Before this campus makes a martyr of former professor Michael Schaffer, it would do well to consider whether his human sexuality course was as academically sensible as it was popular. In the fracas surrounding Schaffer’s dismissal, the two have been easily equated. They shouldn’t be. A professor’s popularity is not a reliable barometer of his skill, nor is a trendy course necessarily a sound one. Although Schaffer was dismissed in an inexcusable manner, his self-designed sex class should still be subject to critique.
In declining to renew Schaffer’s contract, Patricia Sullivan and the department of exercise science may have committed a shameful foul-up. Receiving an empty threat in a student evaluation is not a firing offense; any student leaving malicious remarks may have been as appalled at his or her own grade as the professor’s teaching methods. Furthermore, if the University was indeed planning to eliminate the course, it should have done so concurrently with Schaffer’s dismissal.
Sullivan’s actions sent two explicit messages, assuming Schaffer’s account is accurate. One, now being broadcast to academia, is that GW is an institution that makes a charade of due process. This ignominy could have lasting implications on this University’s respectability.
The second message, though, is the more ruinous one – the message sent to GW students and professors. Sullivan and her department effectively told us that individual students now hold license to decimate a non-tenured professor’s career. They told students to view their professors not as mentors but as predators; students should see themselves as fragile prey in need of protection.
Despite GW’s folly in how it handled Schaffer’s dismissal, though, details have emerged which demand a critical examination of both Schaffer’s teaching and the content of his course.
A sexuality course certainly has a place in a university, but, if taught well, should remain a scholastic endeavor. It should not be group therapy. It should not be an “honesty session.” Rather, it should engage with the major thinkers on sexuality from Plato in the “Symposium” to Freud, Kinsey and Foucault. This more serious approach may not be as fun as watching clips of men and women masturbating or discussing the shaving of pubic hair – two reported lessons from Schaffer’s course – but it would at least salvage the course’s propriety.

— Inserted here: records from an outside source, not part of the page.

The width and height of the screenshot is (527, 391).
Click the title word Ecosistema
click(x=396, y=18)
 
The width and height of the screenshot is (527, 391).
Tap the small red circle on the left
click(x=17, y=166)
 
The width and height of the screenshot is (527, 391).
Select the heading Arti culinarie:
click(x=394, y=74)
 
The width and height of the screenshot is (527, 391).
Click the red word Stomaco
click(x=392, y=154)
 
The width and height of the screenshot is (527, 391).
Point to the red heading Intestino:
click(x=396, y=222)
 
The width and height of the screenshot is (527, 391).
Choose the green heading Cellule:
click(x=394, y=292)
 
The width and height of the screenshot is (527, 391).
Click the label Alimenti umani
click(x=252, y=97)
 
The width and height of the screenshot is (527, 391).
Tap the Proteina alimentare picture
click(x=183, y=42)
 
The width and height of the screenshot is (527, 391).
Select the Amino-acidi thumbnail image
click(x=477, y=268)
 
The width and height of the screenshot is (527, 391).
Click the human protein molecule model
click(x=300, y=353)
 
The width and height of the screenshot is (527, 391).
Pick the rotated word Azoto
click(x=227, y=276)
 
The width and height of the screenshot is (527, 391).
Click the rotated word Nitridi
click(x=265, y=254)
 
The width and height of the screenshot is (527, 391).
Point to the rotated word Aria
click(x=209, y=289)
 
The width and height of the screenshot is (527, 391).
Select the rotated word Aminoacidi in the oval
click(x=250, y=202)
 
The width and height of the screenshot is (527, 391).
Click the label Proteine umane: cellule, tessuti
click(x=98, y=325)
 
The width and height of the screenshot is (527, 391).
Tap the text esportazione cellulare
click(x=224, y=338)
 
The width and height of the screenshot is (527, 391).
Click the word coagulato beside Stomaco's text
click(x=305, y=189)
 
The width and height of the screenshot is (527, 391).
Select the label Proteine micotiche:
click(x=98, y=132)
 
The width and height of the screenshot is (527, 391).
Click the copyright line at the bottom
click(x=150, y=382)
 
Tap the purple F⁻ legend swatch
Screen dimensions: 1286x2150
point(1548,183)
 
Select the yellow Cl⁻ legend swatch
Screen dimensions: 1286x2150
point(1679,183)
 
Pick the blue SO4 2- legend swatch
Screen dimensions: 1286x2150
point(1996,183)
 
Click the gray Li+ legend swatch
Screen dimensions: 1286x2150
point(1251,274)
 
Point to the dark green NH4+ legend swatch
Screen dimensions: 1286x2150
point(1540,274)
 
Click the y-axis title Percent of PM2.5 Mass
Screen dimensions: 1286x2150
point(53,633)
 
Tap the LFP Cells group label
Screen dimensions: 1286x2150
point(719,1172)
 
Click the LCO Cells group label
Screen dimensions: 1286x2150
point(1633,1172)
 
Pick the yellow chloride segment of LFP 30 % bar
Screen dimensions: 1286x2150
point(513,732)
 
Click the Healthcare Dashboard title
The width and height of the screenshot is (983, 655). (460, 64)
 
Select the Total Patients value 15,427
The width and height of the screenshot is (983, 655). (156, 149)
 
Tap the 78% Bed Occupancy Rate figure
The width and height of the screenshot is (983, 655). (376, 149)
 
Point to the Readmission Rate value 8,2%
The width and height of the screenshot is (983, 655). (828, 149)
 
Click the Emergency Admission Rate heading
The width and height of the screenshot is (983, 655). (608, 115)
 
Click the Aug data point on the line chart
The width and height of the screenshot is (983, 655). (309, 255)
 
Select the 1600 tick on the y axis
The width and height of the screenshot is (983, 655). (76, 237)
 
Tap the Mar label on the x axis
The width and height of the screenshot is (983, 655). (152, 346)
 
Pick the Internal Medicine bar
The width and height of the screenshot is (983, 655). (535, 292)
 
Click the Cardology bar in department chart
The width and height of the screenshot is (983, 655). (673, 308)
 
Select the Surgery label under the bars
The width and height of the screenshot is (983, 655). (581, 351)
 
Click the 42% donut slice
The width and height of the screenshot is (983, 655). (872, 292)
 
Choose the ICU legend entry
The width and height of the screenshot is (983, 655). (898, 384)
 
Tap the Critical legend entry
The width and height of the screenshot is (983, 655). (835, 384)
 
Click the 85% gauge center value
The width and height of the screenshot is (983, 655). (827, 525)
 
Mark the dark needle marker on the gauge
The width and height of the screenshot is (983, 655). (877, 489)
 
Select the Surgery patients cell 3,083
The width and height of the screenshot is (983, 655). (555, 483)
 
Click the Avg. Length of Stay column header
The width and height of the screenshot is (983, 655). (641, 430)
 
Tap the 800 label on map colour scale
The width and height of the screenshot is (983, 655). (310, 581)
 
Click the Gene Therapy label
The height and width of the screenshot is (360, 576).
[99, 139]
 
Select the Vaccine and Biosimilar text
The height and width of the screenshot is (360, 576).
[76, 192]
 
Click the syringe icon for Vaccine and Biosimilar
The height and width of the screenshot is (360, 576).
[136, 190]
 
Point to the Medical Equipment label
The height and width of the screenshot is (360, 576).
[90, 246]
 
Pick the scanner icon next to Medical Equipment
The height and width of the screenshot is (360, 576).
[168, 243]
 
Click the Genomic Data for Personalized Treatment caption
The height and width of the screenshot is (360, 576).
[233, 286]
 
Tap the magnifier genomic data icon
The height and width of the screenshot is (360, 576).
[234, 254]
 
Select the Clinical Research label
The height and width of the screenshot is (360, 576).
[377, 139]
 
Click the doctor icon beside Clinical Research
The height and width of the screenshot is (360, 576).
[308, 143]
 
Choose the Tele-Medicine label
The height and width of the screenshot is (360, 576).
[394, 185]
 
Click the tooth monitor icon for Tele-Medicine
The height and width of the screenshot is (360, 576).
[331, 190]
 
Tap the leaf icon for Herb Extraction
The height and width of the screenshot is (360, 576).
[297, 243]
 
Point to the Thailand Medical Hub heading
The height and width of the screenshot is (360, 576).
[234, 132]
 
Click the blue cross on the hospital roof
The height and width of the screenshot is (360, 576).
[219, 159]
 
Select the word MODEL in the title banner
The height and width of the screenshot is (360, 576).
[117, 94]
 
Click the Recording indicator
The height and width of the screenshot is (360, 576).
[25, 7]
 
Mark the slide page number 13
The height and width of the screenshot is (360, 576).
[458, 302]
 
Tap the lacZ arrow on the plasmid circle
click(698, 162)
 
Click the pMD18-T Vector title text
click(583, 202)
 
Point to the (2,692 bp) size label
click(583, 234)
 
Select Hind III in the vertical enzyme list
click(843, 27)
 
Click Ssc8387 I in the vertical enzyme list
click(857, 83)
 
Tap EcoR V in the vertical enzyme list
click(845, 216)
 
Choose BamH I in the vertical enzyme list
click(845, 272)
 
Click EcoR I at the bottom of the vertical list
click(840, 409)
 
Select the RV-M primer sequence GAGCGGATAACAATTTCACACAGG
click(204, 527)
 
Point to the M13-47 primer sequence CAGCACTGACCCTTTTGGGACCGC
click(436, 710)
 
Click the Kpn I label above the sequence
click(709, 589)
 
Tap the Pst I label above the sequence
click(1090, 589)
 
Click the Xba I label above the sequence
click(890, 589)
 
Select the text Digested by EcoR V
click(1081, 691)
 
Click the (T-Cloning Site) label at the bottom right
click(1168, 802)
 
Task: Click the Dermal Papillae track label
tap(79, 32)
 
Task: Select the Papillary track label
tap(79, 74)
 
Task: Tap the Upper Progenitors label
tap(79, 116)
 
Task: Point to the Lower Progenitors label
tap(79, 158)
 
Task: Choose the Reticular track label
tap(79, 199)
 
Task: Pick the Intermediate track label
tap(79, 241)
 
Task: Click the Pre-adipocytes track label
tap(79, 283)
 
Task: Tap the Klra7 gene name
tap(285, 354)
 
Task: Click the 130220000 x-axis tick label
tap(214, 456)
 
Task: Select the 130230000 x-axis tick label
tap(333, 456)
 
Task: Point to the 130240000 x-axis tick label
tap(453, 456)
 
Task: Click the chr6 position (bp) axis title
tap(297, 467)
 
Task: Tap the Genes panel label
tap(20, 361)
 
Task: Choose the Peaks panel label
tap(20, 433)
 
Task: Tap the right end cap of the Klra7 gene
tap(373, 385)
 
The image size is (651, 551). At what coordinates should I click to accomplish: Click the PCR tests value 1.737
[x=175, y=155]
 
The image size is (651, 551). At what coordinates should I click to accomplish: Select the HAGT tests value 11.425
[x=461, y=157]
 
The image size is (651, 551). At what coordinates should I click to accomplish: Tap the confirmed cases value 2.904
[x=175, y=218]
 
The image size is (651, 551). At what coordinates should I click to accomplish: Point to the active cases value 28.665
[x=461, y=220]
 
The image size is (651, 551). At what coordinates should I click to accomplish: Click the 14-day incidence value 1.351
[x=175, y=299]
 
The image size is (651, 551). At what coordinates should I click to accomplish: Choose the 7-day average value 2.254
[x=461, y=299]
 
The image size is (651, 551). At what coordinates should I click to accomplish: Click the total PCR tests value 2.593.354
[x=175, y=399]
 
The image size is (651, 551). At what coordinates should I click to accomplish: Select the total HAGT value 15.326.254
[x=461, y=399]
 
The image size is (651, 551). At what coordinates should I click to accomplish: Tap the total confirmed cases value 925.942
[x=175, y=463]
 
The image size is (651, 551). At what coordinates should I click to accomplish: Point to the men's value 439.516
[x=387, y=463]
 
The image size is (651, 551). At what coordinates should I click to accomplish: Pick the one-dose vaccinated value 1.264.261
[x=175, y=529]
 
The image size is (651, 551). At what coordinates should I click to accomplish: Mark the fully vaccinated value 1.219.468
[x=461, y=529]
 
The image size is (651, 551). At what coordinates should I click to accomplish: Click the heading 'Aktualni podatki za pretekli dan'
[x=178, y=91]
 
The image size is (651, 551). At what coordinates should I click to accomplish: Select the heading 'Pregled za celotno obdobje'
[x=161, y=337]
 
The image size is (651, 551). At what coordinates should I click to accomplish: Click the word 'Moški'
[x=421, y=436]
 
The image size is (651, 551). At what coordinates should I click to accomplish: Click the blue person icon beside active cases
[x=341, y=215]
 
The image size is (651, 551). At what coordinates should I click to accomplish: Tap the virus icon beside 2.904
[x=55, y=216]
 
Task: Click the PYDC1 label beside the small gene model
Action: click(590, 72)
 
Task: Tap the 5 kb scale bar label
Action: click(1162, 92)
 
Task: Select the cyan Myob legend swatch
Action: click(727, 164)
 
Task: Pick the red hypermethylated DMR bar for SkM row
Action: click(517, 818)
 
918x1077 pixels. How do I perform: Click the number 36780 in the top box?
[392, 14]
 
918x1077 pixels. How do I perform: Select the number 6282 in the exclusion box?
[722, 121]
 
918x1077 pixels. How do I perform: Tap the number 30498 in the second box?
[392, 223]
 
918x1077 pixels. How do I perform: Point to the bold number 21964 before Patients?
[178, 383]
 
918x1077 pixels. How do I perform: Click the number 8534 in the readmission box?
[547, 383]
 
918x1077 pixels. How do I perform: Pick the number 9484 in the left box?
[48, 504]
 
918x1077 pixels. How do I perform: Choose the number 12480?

Schaffer’s course, as reconstructed from his own syllabi and public remarks, set the intellectual climate of this University rocketing to new levels of frivolity. Schaffer made flippant innuendos in both course handouts and in written responses to student work. Students were asked to view assignments not as formal papers but as tell-all diary entries, the classroom as a “laid-back atmosphere.” Suggested topics for written work included “giving good head” and “my first orgasm.”
Additionally, Schaffer conducted surveys in which he asked students what they wanted him to teach. This practice would be acceptable in a free course taught at a health clinic, but certainly not in a university. In fact, it points to a larger crisis within the University: the goal is now pleasing students, not cultivating them. Professors become cheerleaders rather than counselors; Schaffer seems to have been captain of the squad.
Students argue that Schaffer helped them immensely in their “real lives,” yet street-smart lessons are precisely what the University need not teach. Students are awash in worldliness, especially in sexual matters. The University is supposed to offer a perspective detached from the world; we justify charging exorbitant tuition because we claim to provide an experience unavailable in the world.
The only unique experience Schaffer seems to have offered is that of reckless candor. Schaffer’s expectation that a student know how to “give good head” is certainly a long ways from the Delphic oracle’s difficult, abiding command to “know thyself.”
The principal defense of Schaffer’s course – its astronomic popularity – is also its fiercest indictment. The University, one must admit, is in a regrettable condition wherever the sober pursuit of knowledge has been usurped by an adolescent student clamoring for prurience.
-The writer is a sophomore majoring in English.